→ **Exercise requirements**
How many lines of the records below contain the word "should"? Reply with the number alone.

→ **Records for this task**
* BEGIN *

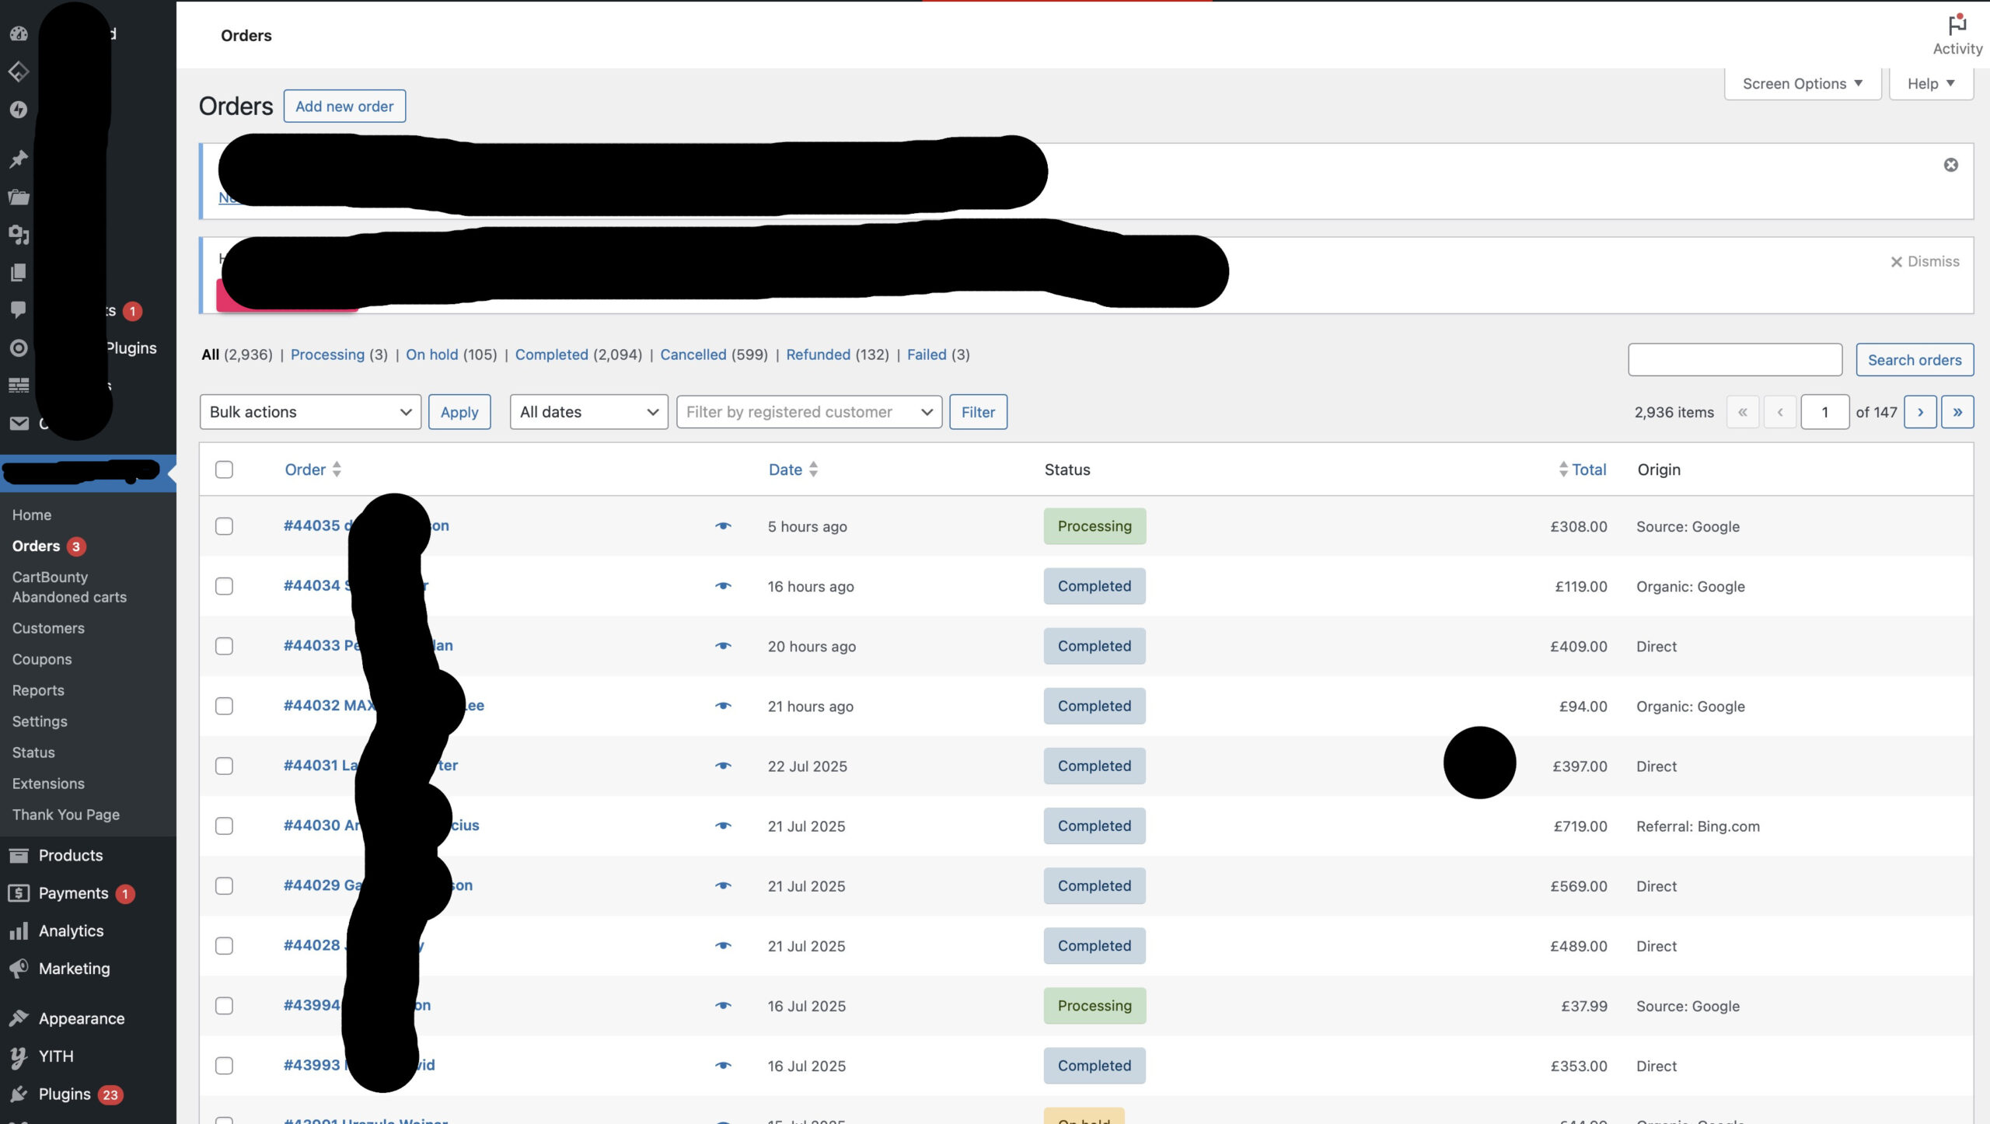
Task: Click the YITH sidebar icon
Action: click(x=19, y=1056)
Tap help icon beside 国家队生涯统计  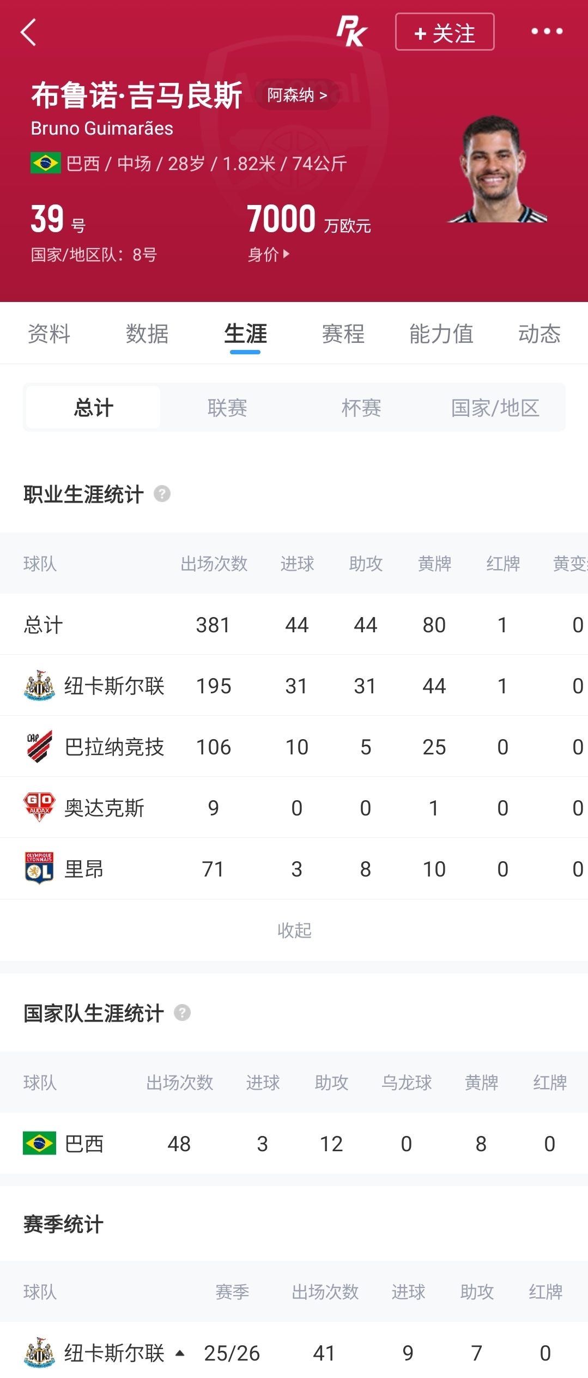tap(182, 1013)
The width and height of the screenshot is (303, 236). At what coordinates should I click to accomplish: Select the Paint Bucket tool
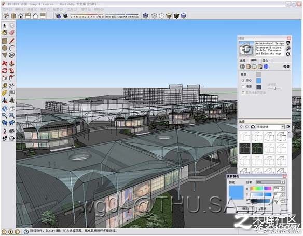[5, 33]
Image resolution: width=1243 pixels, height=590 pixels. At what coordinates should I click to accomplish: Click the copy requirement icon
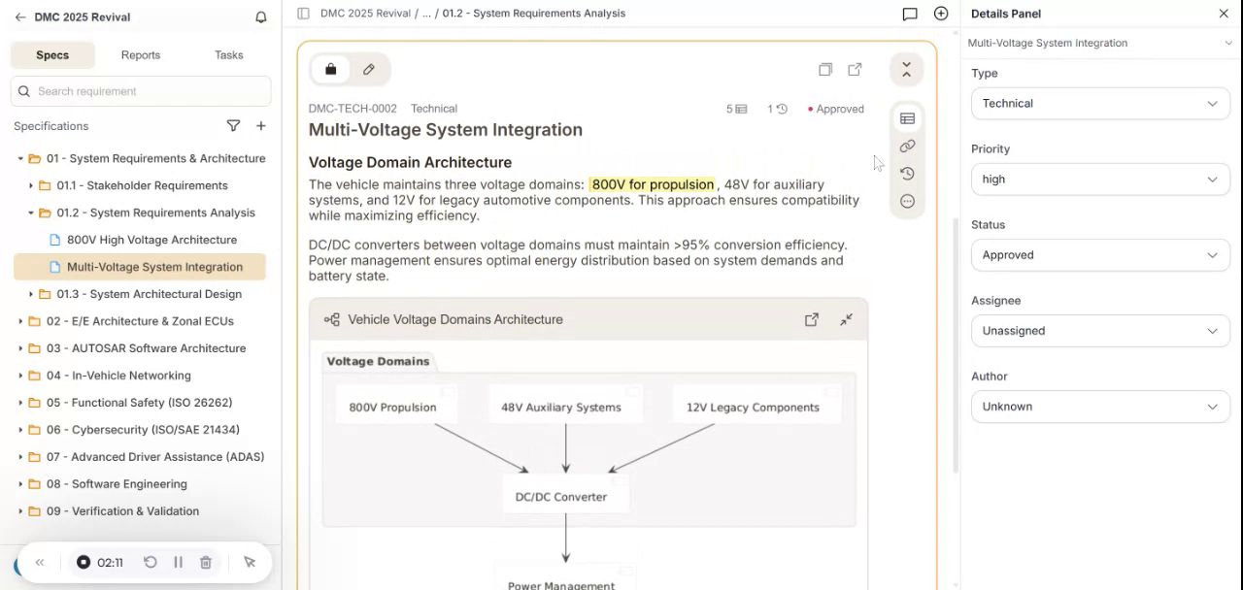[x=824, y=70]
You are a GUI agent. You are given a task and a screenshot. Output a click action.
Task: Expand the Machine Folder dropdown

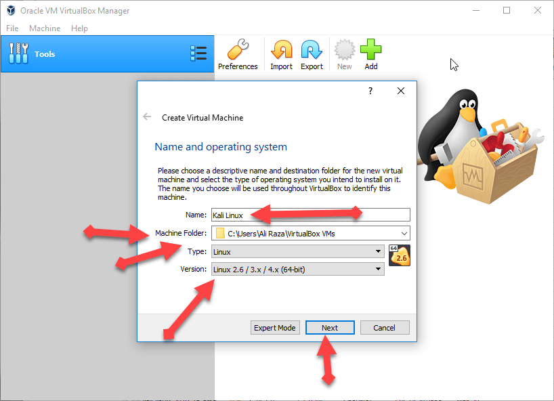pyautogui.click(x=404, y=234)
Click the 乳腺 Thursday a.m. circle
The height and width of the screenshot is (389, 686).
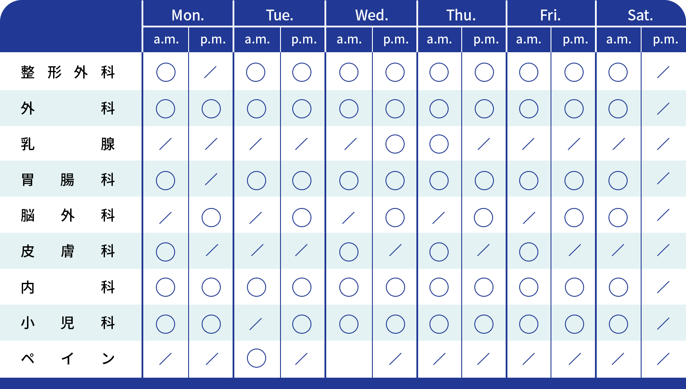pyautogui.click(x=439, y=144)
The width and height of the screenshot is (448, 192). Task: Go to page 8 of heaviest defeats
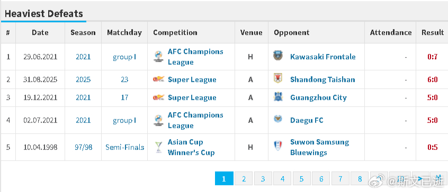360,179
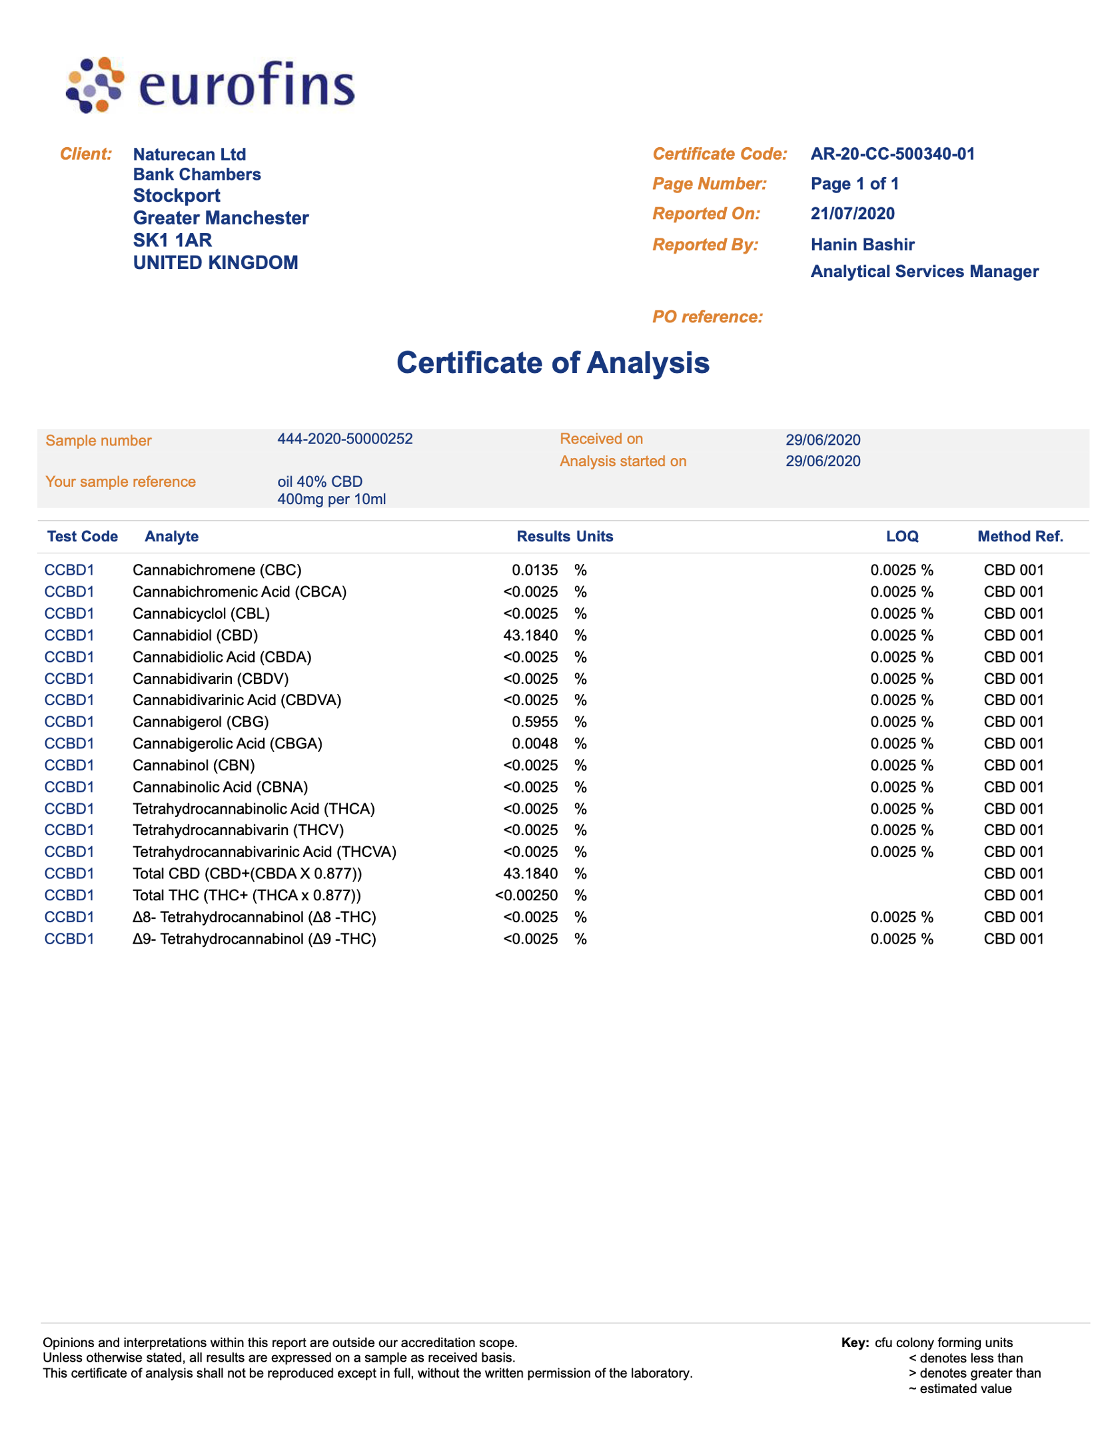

* END *

→ **Written solution**
2